RAW ZUCCHINI PASTA MARINARA

This is something I have not tried yet, but it is on my to-do list as the next recipe!  Growing up, I loved eating pasta.  But pasta is so carb-heavy and makes me soo lethargic everytime I eat it.  If you haven’t tried the ground turkey zucchini skillet recipe on spaghetti squash, you must 🙂 This is a simple pasta recipe that is raw (unprocessed and uncooked) and healthy.

There are a lot of good variations of this recipe, I liked this video with Jennifer Cornbleet: http://www.youtube.com/watch?v=eLi5657CSos

Ingredients:

For marinara sauce:

1 medium diced tomato

1 diced red pepper

sundried tomatoes (I used about eight of these and tried draining off most of the oil)

dried basil

dried oregano

1 clove of garlic

For the pasta, all you need is peeled zuchini. You can either slice them in julienne strips or peel them as ribbons with a peeler.  If you have a spiruler or mandoline, you could use either of those too.  I will use a peeler and will save the core to slice as topping for my pasta.  Even though the recipe is raw, I would prefer to warm it up because cold pasta is kind of a turn off.  Aside from that, you can always add extra toppings such as grated parmaesan or vegetables

July 28, 2009 at 10:27 pm Leave a comment

ALMOND BUTTER CHOCOLATE BLONDIES

Two things in life that always make me smile: almond butter and dark chocolate.  This rich dessert hits the spot for me with its brownie-like texture and gooey goodness 🙂  This recipe makes 16 bars and goes perfectly with raw banana or coconut icecream.  I normally go to the bulk bins at Whole Foods to get the wheat bran since I don’t use it very often.

Ingredients:

1/2 cup all-purpose flour

1/4 cup wheat bran

1/2 cup packed brown sugar

1/2 cup canned pumpkin

1/2 cup smooth almond butter (you can do peanut butter too)

2 eggs

2 tsp vanilla extract

3/4 cup dark chocolate chips

Preheat oven to 325*F. Spray 8-inch square baking pan with non-stick cooking spray.  Combine all ingredients in mixing bowl until smooth and spread batter evenly into oil-sprayed 8-inch square baking dish.  Bake  for about 40 minutes and cool before cutting.
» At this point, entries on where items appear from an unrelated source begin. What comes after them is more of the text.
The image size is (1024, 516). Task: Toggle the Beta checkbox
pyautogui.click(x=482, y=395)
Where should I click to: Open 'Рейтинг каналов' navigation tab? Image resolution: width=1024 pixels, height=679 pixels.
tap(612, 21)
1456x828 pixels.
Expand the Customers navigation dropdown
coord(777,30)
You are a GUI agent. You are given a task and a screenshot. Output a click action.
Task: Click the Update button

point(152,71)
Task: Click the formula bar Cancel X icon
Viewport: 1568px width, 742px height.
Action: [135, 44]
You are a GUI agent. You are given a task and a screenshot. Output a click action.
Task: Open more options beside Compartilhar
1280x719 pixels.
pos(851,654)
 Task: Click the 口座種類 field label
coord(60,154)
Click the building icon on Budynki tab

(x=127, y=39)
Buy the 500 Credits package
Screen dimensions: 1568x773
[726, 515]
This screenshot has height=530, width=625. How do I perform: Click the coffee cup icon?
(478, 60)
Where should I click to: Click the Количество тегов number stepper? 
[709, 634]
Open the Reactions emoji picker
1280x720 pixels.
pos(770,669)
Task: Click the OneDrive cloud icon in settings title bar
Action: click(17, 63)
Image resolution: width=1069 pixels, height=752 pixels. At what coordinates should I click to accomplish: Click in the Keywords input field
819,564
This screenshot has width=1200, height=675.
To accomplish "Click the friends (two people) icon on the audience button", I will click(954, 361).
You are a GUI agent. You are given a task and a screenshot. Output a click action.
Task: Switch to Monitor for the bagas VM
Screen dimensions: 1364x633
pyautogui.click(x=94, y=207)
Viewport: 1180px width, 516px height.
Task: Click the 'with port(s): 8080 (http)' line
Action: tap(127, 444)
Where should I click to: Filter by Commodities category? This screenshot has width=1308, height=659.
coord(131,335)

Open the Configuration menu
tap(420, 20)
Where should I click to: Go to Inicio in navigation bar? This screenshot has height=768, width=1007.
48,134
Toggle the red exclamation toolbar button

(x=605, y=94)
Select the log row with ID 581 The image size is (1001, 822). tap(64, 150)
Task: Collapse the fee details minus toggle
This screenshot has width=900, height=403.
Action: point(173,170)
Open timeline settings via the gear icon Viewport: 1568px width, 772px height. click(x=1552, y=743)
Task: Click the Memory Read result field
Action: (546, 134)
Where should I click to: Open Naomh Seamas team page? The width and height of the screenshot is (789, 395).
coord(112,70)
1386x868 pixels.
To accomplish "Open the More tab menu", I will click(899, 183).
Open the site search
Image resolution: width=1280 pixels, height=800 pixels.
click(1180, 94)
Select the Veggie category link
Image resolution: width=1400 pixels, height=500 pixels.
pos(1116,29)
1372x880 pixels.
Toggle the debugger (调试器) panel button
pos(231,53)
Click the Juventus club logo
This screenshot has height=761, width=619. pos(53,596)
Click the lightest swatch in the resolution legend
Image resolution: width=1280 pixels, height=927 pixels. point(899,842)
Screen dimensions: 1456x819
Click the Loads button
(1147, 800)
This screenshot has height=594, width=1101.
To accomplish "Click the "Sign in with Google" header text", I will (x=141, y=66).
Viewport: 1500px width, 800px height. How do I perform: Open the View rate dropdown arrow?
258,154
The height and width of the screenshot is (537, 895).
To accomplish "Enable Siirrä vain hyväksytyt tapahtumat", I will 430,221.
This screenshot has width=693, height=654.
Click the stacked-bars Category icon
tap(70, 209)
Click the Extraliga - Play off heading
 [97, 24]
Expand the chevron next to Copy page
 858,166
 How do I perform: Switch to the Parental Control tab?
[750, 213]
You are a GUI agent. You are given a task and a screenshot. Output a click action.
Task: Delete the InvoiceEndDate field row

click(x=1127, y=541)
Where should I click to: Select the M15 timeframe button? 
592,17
July 28, 2009 at 1:02 am Leave a comment

RAW BANANA ICECREAM

The raw foods diet has finally made its way into my life!  I normally try to have a raw meal once a day to keep in line with having processed foods at a minimum.  Some benefits include increased energy, better digestion, weight loss, and improved skin/hair appearance.  Anyways!  There a lot of great benefits, but I could never implement a 100% raw lifestyle because 1.) it would require too many trips to the grocery store to keep produce fresh, 2.) i like meat!, and 3.) kind of high maintenance and involves a lot of planning!  Nevertheless, it is still a great idea to try to include part of this diet into your lifestyle.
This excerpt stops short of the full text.